INSTRUÇÕES DO EXERCÍCIO:
**A)** Responda às perguntas abaixo com base no trecho sobre a saúde mental de Nora Seed:
(i) Quem diz a Nora "Eu sei que você tem uns lances de saúde mental"?
(ii) Além da depressão, qual transtorno é mencionado em "outras vidas"?
(iii) Que sentimentos a comparação nas redes sociais gerava em Nora?
**B)** Retome o trecho sobre a saúde mental de Nora Seed e dê continuidade a ele a partir da última frase apresentada.

TEXTO FORNECIDO:
A temática da saúde mental na obra é enfatizada, por exemplo, na fala do gerente da loja em que Nora trabalhava, nos capítulos iniciais, quando ele afirma ‘Eu sei que você tem uns lances de saúde mental’. Longe de realizar um diagnóstico de Nora Seed, apesar do autor revelar o transtorno denominado na obra, pela própria personagem, apenas como depressão e, em ‘outras vidas’, a ansiedade, vale destacar características e comportamentos relatados ao longo do texto, que podem aproximar o leitor das vivências da personagem. Nora andava pelas ruas à procura de um motivo para continuar existindo, expressava em muitos de seus pensamentos a sensação de vazio e falta de esperança de um humor deprimido. A vida de Nora era bastante solitária, sem rede de apoio, passava muito tempo nas redes sociais, se comparando, o que gerava sentimentos de culpa e inutilidade. Relatava a sensação de estar em queda livre, ou um sentimento de incompletude, revelando com mais profundidade faces do transtorno mental.

CONJUNTO DE ITENS:
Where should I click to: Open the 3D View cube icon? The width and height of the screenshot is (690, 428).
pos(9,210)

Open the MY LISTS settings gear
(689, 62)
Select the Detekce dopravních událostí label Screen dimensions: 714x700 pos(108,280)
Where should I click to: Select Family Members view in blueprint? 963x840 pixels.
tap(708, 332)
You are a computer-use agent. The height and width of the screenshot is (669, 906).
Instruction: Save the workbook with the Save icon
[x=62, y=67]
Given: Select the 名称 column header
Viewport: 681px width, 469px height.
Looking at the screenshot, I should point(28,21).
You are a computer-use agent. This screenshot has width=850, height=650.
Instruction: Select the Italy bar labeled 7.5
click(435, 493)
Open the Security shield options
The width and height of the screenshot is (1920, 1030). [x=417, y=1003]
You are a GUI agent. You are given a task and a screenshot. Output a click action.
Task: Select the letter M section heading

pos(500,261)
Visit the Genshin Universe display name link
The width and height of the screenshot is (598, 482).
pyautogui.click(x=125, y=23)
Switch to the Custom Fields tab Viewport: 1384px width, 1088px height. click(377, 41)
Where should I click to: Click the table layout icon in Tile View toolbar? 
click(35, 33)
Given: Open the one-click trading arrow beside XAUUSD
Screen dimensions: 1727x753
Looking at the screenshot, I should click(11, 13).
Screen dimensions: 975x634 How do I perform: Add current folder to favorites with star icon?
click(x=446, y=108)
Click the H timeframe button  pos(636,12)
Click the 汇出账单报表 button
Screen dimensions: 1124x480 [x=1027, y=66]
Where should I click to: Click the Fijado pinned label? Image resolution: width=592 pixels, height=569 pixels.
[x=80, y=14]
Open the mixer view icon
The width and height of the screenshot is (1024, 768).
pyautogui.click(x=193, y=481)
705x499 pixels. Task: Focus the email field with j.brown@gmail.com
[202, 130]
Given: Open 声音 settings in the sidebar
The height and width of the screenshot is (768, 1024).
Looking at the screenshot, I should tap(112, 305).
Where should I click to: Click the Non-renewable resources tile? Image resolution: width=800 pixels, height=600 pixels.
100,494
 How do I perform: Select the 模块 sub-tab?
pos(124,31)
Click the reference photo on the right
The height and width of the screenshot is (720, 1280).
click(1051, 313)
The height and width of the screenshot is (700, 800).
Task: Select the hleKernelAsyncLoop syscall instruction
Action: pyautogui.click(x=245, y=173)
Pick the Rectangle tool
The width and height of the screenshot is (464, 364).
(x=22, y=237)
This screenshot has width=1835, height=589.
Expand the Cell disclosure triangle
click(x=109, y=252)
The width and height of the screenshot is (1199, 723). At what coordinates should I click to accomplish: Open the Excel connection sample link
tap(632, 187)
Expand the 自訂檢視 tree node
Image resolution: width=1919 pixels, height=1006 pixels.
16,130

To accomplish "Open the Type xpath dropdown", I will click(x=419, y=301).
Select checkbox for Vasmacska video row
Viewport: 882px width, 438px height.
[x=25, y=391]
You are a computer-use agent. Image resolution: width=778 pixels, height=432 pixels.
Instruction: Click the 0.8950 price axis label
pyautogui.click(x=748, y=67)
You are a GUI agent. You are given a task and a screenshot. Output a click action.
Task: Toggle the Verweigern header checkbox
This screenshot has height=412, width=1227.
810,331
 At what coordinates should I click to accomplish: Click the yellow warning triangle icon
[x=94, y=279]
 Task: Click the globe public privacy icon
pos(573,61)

RESPOSTAS DO EXERCÍCIO:
**A)**
(i) O gerente da loja em que Nora trabalhava.
(ii) A ansiedade.
(iii) Sentimentos de culpa e inutilidade.

**B)**
No primeiro contato com a Biblioteca da Meia Noite, Nora se vê diante do livro dos arrependimentos da sua vida, e revela uma inflexibilidade cognitiva ao reavaliar o conteúdo do livro, como por exemplo ao ser questionada sobre o que faria diferente, o que gostaria de mudar ou o que fez de errado e a resposta é; ‘tudo’.
É neste momento que o autor convida os leitores a olhar com outros olhos suas próprias histórias de vida, sem classificar seu passado como totalmente errado e mostra o poder das escolhas, não só em um lugar mágico como a biblioteca, mas na rotina das pessoas banais. A personagem experimenta vidas onde pode se perceber como uma pessoa mais feliz e menos estressada, vidas nas quais se sentia melhor e mais realizada, mas ainda acompanhada de remédios que encontrava entre suas coisas ‘daquela vida’, vidas onde tinha boa saúde mental mas via outras pessoas sofrendo com depressão, ansiedade e até mesmo alcoolismo, além de vidas nas quais não ‘aprovava’ a pessoa que se tornou. Até dar-se conta de que existe uma única vida, não a do passado, nem a do futuro, mas a vida de agora.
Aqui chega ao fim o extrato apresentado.